I think we’re going to find out as we move toward the Peak 2023 holiday shopping season. From my conversations with supply chain personnel all over the world, I’m hearing that the industry employs about 7,000 fewer warehouse workers than last year. My contacts are not getting approval to hire full-time personnel to handle the expected surge, mainly because of recessionary fears.

Despite all that talk – a recession has been around the corner since mid-2022, the Conference Board projects a 99% probability of recession in the next 12 months – most are predicting record sales for Peak 2023.

Insider Intelligence expects U.S. holiday retail sales to grow 4.5%, with retail spending totaling $1.328 trillion. eCommerce could take 19.6% of those sales, putting even more strain on your omnichannel transportation systems.

Beyond getting the goods to the store or the front door, many retailers are having trouble finding enough people to stock shelves, a problem that, like all supply chain issues, goes beyond U.S. borders. In fact, MeuChapa, a Brazilian subsidiary of flexible labor solution Task4Pros, is now moving the product from the DC to the retail store and to the shelf in that South American country.

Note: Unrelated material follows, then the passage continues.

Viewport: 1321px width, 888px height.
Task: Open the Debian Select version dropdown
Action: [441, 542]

Such flexible labor options are seeping into industry after industry, from Uber to Airbnb to fractional executives. Flexible labor is different from old-style temp labor – true flexible labor draws from a pool of workers who already know their job and arrive ready to work, not ready for training.

Flexible labor can help with the problems above and might be necessary in an era of increasing labor strife. Although it looks like deals have been reached to avert potential strikes at U.S. West Coast ports and between UPS and the Teamsters, some experts predict more large-scale actions in the future. In fact, Canadian dock workers and Yellow Freight did not reach deals until after employees walked out.

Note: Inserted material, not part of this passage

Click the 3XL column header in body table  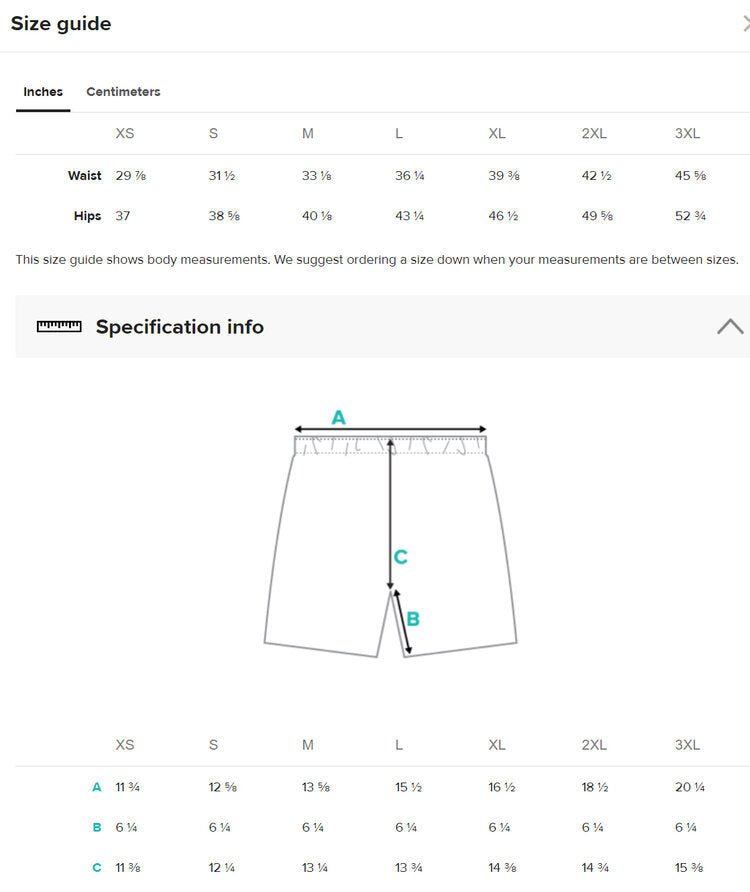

Either way, come October and November, everybody is going to be majorly short on hiring people. Now couple that with the fact that the logistics industry has a turnover rate of 49%, according to the International Warehouse Logistics Association, and you have the makings of a holiday disaster

I see 3 things the industry could do to help shore up their operations for Peak 2023:

  1. Start working now to secure flexible labor options before your operations get overwhelmed. Don’t call Thursday morning and expect to fill a 20-person shift Thursday night.
  2. Adopt family-friendly polices to maintain good relations with your current workforce and trim that drastic turnover rate. It’s easier to keep the good workers you have than to find, hire and train new ones.
  3. Conduct a transportation capacity analysis to discover gaps in your abilities and devise a transportation model that can adjust as needed. This could range from new transportation solutions to short-term warehouse leasing.

Start now unless you want your Peak 2023 operations drowning in waves of unmet orders, bottlenecked supply chains and overfilled warehouses.